A bit of financial economics
NOTE: The present notebook is coded in R. It relies heavily on the tidyverse ecosystem of packages. We load the tidyverse below as a prerequisite for the rest of the notebook - along with a few other libraries.
\(\rightarrow\) Don’t forget that code flows sequentially. A random chunk may not work if the previous have have not been executed.

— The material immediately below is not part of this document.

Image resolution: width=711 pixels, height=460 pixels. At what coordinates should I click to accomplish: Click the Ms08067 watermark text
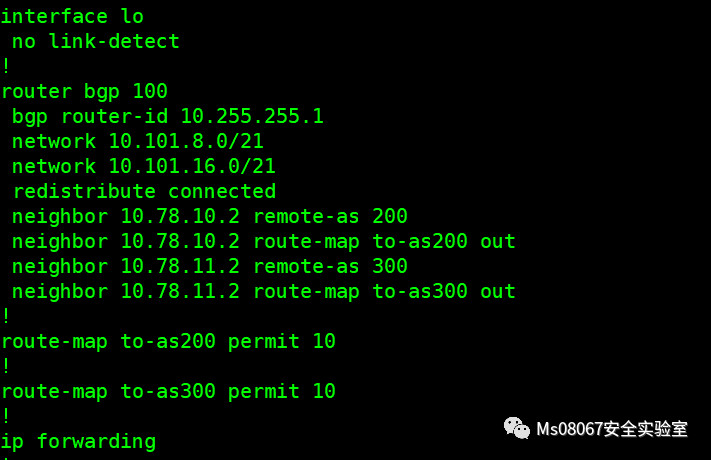tap(612, 429)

library(tidyverse) # Package for data wrangling
library(readxl) # Package to import MS Excel files
library(latex2exp) # Package for LaTeX expressions
library(quantmod) # Package for stock data extraction
library(highcharter) # Package for reactive plots
Context
We have not talked about macro finance until now. One important reference is exactly Macro Finance by Cochrane. It reviews many models, most of which are based on the Euler formula \(\mathbb{E}[M_tR_t]=0\), where \(R_t\) is an excess return and \(M_t\) is a so-called stochastic discount factor. Cochrane mentions several sub-streams of the literature that invoke various concepts, such as habits, disaster, long-term risks, heterogeneous preferences, etc.
A demand-based model
Here, rather, we follow another route. We present the ideas of A Demand System Approach to Asset Pricing.
A primer on mean-variance choice
In Finance, since the seminal contribution of Markowitz, the paradigm for portfolio choice is that of mean versus variance. Anyone should seek to minimize variance for a given level of average return, or, equivalently, to maximize the return for a given amount of risk.

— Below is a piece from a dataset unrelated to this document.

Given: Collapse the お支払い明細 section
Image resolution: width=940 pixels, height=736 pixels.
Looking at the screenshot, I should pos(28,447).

In financial terms, this can be written as: \[w^* = \underset{w}{\text{argmax}} \ \left\{ \underbrace{w'\mu}_{\text{average}} - \frac{\gamma}{2} \underbrace{w' \Sigma w}_{\text{variance}} \right\},\] where \(\gamma\) is the risk aversion parameter: the higher it is, the more the focus is set on minimizing risk. The above expression can be viewed as a maximization of expected utility.
Now, there is an additional constraint on \(w\): it should sum to one because most investors can only invest the money can have (i.e., 100% of it) - not more; and usually not less as well (sub-optimal). Some institutions, like hedge funds, can use short-selling to benefit from leverage, but this can lead to risky positions.
Hence, we seek to solve \[w^* = \underset{w}{\text{argmax}} \ \left\{ w'\mu - \frac{\gamma}{2} w' \Sigma w \right\}, \quad s.t. \ w'1=1\] where vectors are used whenever it is obvious, as in \(w'1=1\): the first 1 is a vector. The Lagrangian is
\[L(w)=w'\mu - \frac{\gamma}{2} w' \Sigma w + \lambda(w'1=1)\] so
\[\frac{\partial L}{\partial w}=\mu - \gamma \Sigma w+\lambda 1=0 \quad \Leftrightarrow \quad w^*= \gamma^{-1} \Sigma^{-1}(\mu + \lambda 1), \tag{1}\] and \(\lambda\) is chosen so that the budget constraint is saturated. Note that the two components are well-known: \(\Sigma^{-1}\mu\) is (proportional to) the portfolio that maximizes the Sharpe ratio whereas \(\Sigma^{-1}1\) is the minimum variance allocation (up to a scaling factor).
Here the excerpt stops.